Offshore Windkraft

19 Stadtwerke beteiligen sich an Windpark in der Ostsee

Mehrere Stadtwerke engagieren sich für den Bau von Offshore-Windparks in der Ostsee. An den Kosten für den Bau und Betrieb des Windparks "Baltic 1" vor der Halbinsel Darß-Zingst (Mecklenburg-Vorpommern) werden sich 18 Stadtwerke aus Baden-Württemberg sowie die Düsseldorfer Stadtwerke AG beteiligen.

Stromnetz Ausbau© Gina Sanders / Fotolia.com

Rostock/Düsseldorf (ddp-nrw/red) - Eine entsprechende Vereinbarung sei am Mittwoch in Stuttgart unterzeichnet worden, teilte die Energie Baden Württemberg AG (EnBW) als Hauptinvestor mit. Damit hätten sich die regionalen Energieanbieter eine Beteiligung in Höhe von 24 Megawatt gesichert.

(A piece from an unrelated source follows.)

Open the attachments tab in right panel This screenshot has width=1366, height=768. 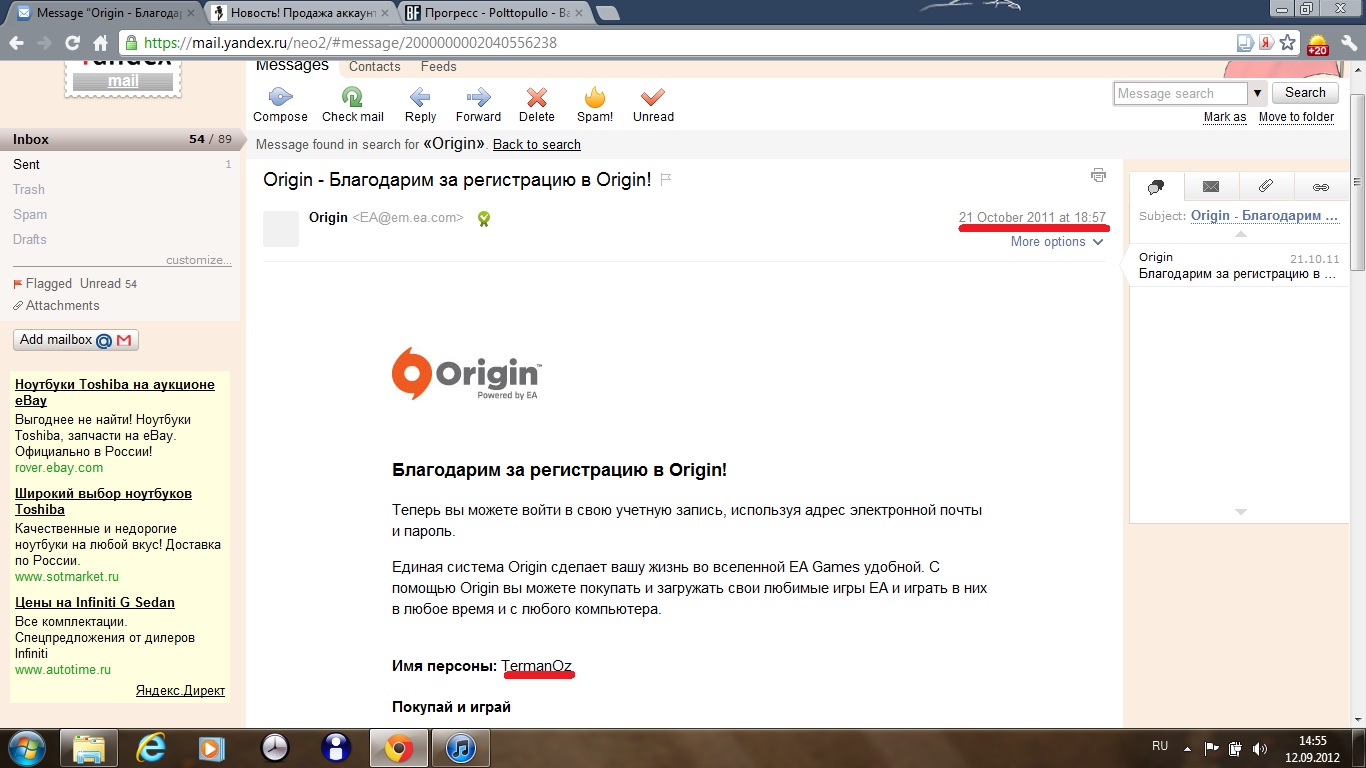pos(1265,186)
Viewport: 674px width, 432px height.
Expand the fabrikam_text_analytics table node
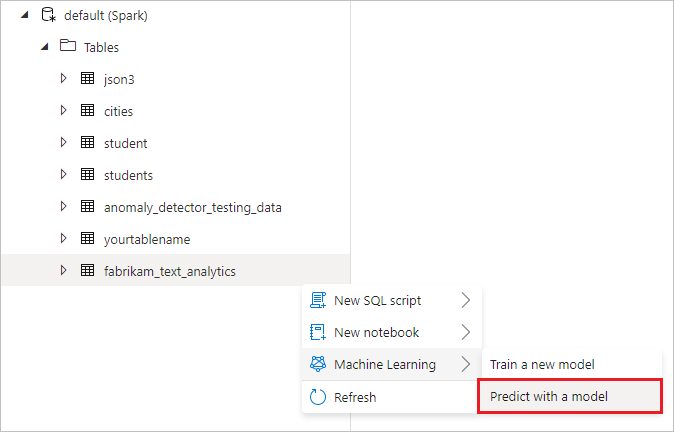coord(63,270)
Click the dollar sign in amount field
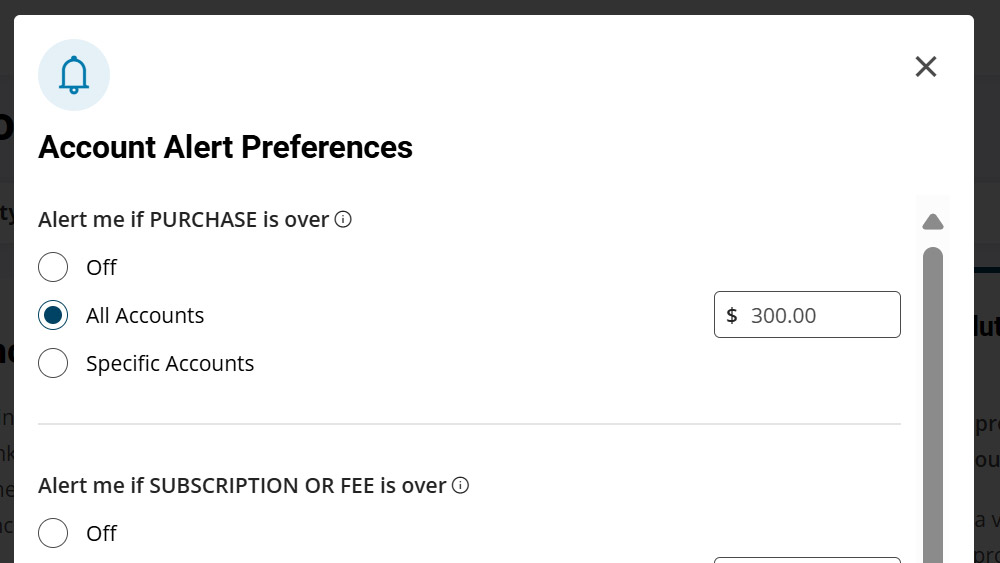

Vor zwei Wochen war der symbolische Grundstein für den ersten kommerziellen Windpark vor der deutschen Ostseeküste gelegt worden. Gegenwärtig verankert das Installationsschiff "Sea Worker" die ersten Fundamente für die 21 Windanlagen mit einer Gesamtleistung von rund 50 Megawatt.

EnBW wolle bis 2020 rund zehn Prozent ihres Stroms aus erneuerbaren Energien erzeugen, sagte Vorstandschef Hans-Peter Villis. Das entspreche einer jährlichen Energiemenge von etwa 14 Milliarden Kilowattstunden. Der Konzern will bis 2015 vier Windparks in Nord- und Ostsee errichten. Vorbereitet wird inzwischen der Bau des Windparks "Baltic 2" (Kriegers Flak), der mit 80 Anlagen etwa 30 Kilometer nördlich von Rügen im Länderdreieck von Dänemark, Schweden und Deutschland entstehen soll.